Required prior to initiation of treatment

FOR ALL PATIENTS¹

• Obtain a recent complete blood count, including lymphocyte count (i.e. within the last 6 months or after discontinuation of prior UC therapy)
  
• Review vaccination records and update immunisations in agreement with current immunisation guidelines
  
• Elevations of aminotransferases may occur in patients receiving VELSIPITY; recent transminase and bilirubin levels (i.e. within last 6 months) should be available prior to treatment initiation
  

• Obtain a one-time ECG to determine whether pre-existing cardiac abnormalities* are present
  
• In patients with pre-existing conditions, advice from a cardiologist should be sought†
  
• >99% of patients screened for ELEVATE UC 52 and ELEVATE UC 12 were eligible for treatment following the cardiac assessment²
  

*For example, second-degree (Mobitz type I) atrioventricular block, myocardial infarction and heart failure.¹ 
†Cardiologist advice should be obtained before initiation of VELSIPITY in the following patients to determine overall benefit risk and the most appropriate monitoring:¹ In patients with significant QT prolongation (QTcF ≥450 msec in males, ≥470 msec in females);¹ in patients with arrhythmias requiring treatment with Class Ia or Class III anti-arrhythmic drugs;¹ in patients with unstable ischaemic heart disease, history of cardiac arrest, cerebrovascular disease (occurring more than 6 months prior to treatment initiation) or uncontrolled hypertension;¹ in patients with history of symptomatic bradycardia, recurrent cardiogenic syncope or severe untreated sleep apnoea.¹

FOR SELECTED PATIENTS¹

• Patients with a history of diabetes mellitus, uveitis, and/or underlying/co-existing retinal disease, are at increased risk of macular oedema during therapy.

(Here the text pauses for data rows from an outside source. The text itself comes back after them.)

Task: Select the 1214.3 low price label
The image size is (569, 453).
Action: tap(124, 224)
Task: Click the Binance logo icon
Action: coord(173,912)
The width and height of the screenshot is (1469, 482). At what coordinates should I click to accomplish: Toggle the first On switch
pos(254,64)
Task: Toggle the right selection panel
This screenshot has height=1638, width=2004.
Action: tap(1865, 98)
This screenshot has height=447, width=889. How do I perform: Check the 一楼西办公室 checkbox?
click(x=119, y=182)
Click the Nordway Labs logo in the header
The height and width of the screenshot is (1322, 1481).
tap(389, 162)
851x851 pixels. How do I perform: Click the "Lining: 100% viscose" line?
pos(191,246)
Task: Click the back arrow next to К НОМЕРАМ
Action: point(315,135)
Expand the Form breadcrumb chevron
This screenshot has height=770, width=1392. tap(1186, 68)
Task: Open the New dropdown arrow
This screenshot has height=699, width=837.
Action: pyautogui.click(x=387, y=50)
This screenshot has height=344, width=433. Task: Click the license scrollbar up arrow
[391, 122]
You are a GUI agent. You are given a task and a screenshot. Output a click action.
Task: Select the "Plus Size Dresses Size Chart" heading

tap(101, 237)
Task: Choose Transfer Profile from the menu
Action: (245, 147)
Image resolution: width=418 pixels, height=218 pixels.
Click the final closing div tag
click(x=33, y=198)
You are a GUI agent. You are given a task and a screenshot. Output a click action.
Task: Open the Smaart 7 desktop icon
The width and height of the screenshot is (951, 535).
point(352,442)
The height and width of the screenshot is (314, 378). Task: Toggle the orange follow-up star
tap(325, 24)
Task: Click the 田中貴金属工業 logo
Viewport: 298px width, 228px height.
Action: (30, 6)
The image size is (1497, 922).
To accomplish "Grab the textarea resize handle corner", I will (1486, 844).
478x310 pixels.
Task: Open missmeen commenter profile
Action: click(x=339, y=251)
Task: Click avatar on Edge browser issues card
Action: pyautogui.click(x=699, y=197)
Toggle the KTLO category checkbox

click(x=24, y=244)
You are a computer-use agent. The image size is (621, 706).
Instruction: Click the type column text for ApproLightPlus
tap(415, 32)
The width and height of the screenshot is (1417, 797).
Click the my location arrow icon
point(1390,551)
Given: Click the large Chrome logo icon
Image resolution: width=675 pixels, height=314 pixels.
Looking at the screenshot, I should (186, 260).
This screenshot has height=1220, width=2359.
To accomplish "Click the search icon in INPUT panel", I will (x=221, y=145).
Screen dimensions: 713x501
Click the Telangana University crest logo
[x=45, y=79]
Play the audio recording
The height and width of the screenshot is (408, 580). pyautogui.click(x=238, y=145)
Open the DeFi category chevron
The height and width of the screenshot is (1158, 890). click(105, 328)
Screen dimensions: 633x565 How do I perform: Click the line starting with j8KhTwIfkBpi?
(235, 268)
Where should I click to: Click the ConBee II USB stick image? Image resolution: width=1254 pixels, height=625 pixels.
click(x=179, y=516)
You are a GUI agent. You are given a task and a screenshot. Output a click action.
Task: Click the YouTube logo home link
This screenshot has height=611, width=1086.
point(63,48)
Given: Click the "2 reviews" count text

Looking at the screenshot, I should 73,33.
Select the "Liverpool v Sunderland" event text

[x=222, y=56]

It is recommended that these patients undergo an ophthalmic evaluation prior to treatment initiation and have follow-up evaluations while receiving therapy.

• In patients without the risk factors above, an ophthalmic evaluation of the fundus, including the macula, is recommended within 3-4 months after starting treatment (cases reported with etrasimod occurred within this timeframe) and at any time if there is a change in vision while taking etrasimod.